A questo punto non vi resta che prendere una tortiera a cerniera (io ho usato una con diametro 28 cm) e comporre la vostra torta fredda, mettete i biscotti alla base e bagnateli con un cucchiaio o se preferite inzuppateli dalla parte non zuccherata, mettete ai lati gli altri savoiardi, che non vanno inzuppati. Io ho spezzato i savoiardi che vanno in verticale di circa 3 cm (conservando questi pezzetti per il secondo strato).  Ora aggiungete metà della crema e con i pezzetti avanzati dei savoiardi fate un altro strato inzuppandoli prima nella bagna. Decorate a vostro piacimento con la panna, e conservate in frigo per almeno due ore.
Aspettato il tempo necessario potete adagiare la torta su un’alzatina o un piatto da portata, togliere la cerniera delicatamente e aggiungere le decorazioni.

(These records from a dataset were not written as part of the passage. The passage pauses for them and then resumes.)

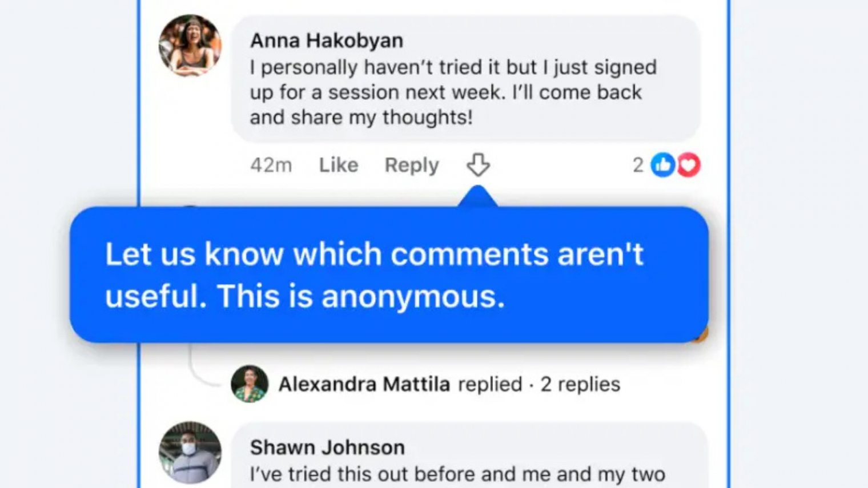Click the Anna Hakobyan name link
This screenshot has width=868, height=488.
pos(327,41)
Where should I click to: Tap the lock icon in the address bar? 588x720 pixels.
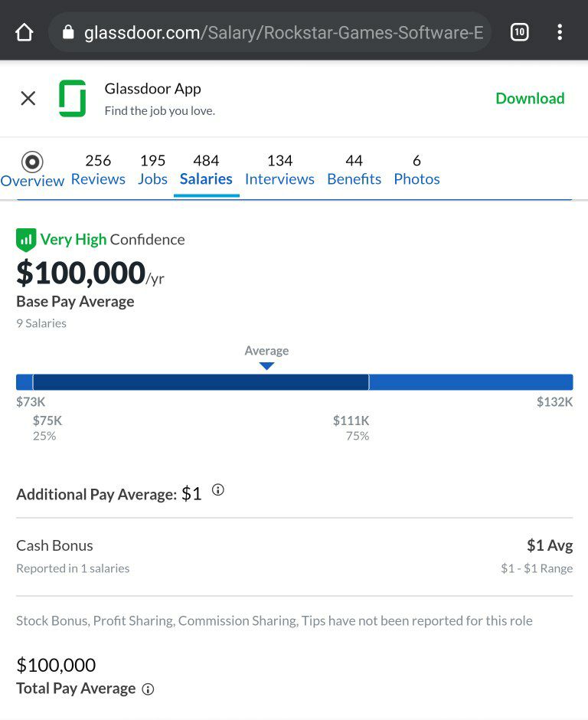click(68, 32)
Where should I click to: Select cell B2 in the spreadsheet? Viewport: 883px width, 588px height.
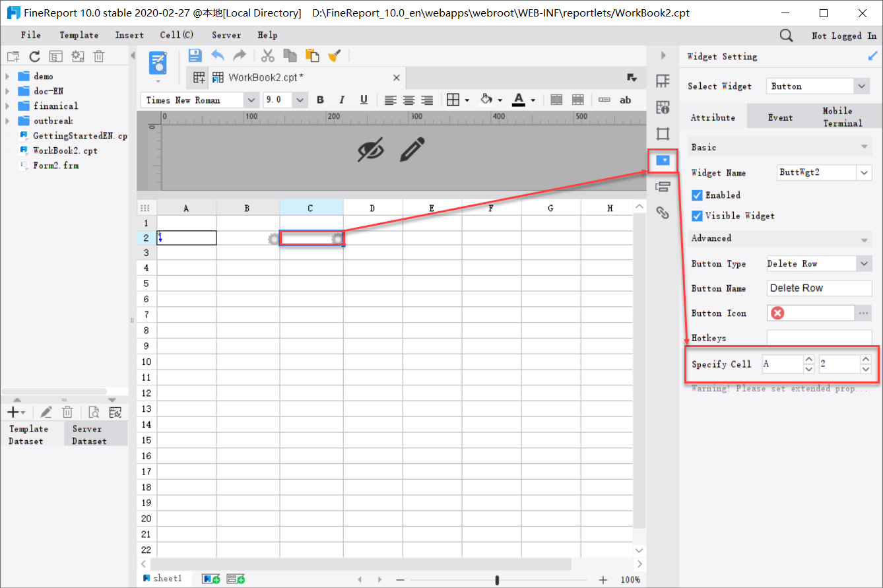pos(247,238)
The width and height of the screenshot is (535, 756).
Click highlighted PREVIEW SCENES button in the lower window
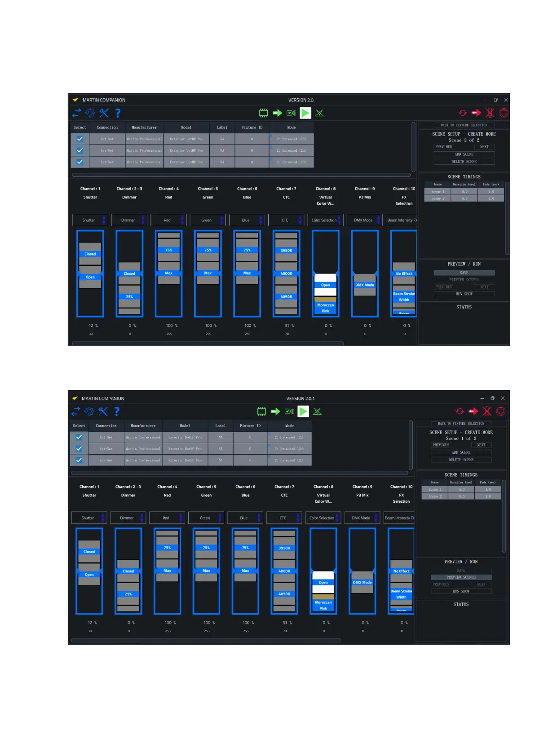pyautogui.click(x=461, y=577)
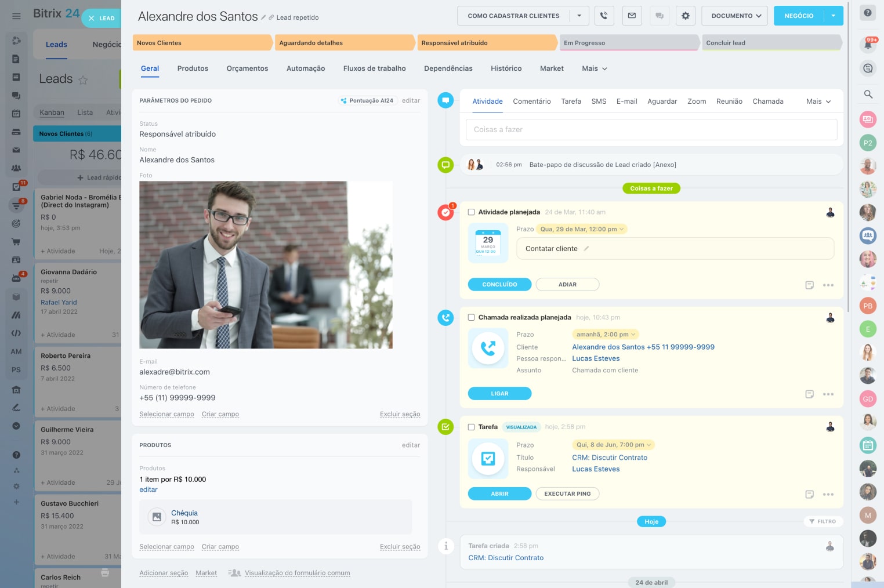Click the notifications bell icon
The width and height of the screenshot is (884, 588).
(868, 45)
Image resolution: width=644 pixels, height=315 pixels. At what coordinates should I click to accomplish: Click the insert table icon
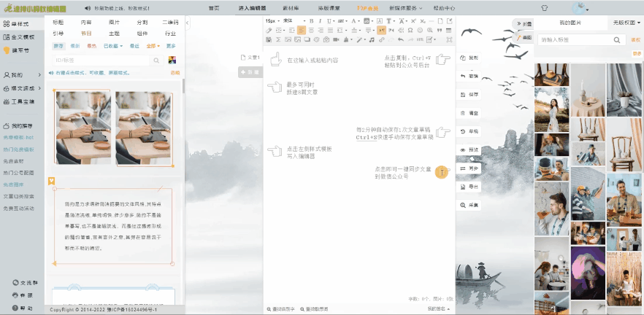tap(448, 30)
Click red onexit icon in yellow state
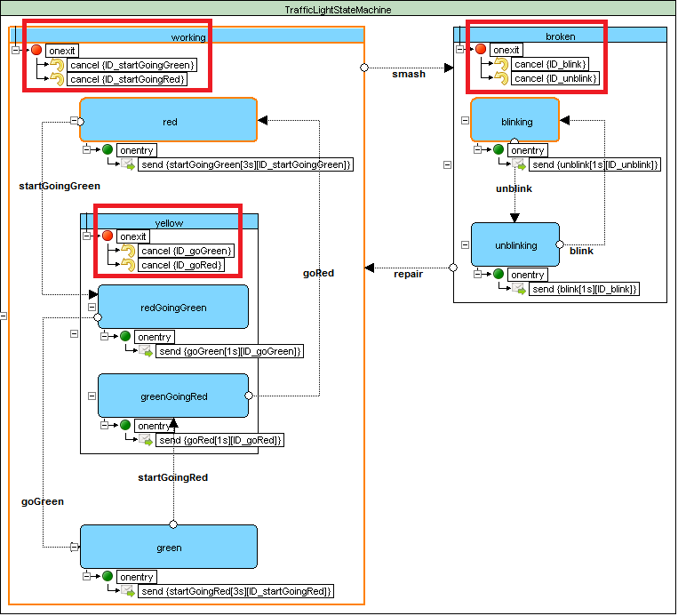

Io ho decorato con un nastrino attorno ai savoiardi, ho aggiunto le fragole rimaste, e dato che è oggi è il primo giorno di primavera ho aggiunto delle uova di cioccolato colorate al centro, formando una sorta di nido, ho dato un tocco di colore in più con delle palline di cioccolato colorate e scagliette di cioccolato fondente.

Vi assicuro che può sembrare complicato, ma non lo è affatto!!! Fatemi sapere se la preparate e quali ingredienti avete usato.

Buon inizio di primavera!!!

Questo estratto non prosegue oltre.